So, the idea of this documentary is a bit of a splatter, which is to say unfocused and lacking in a clear narrative that one could type out in a short paragraph.

The biggest problem, I think, is that O’Connell has chosen to stage “recreations” of the subjects. These vignettes pop up randomly, interrupting any narrative flow with poorly staged, bad community theatre-style acting that diverts from the real Rondo and Bob.

There are some interviews with real people who know their history of these two horror film figures, including veteran stuntman Gary Kent (Bubba Ho-Tep, “The Green Hornet”), actress Dee Wallace (Cujo, The Howling), Re-Animator director Stuart Gordon, Joseph Middleton, Joe Bob Briggs, Hills Have Eyes producer Peter Locke, Texas Chainsaw Massacre’s Edwin Neal, filmmaker Fred Olen Ray.

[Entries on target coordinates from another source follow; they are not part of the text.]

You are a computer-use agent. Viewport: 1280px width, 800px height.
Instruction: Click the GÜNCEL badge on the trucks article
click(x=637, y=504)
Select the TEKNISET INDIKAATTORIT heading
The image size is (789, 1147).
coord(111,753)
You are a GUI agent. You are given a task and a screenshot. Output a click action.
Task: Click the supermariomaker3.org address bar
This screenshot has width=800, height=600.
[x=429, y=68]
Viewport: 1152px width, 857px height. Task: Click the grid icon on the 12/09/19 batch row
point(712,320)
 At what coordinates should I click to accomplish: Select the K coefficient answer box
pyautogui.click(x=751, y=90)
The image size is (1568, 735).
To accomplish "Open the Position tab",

An interesting fact: Bob Burns was a guy who look perfectly “normal”, yet had a complex and troubled personality – he was weird. Meanwhile, the guy who looked weird and scary was, by all accounts, perfectly “normal.” He was a former journalist who lived a quiet life with his wife.

More factual bits like this would have made this feel more like a legit documentary and less like a first draft of a student film

Rondo and Bob is  available on streaming platforms from Electric Entertainment.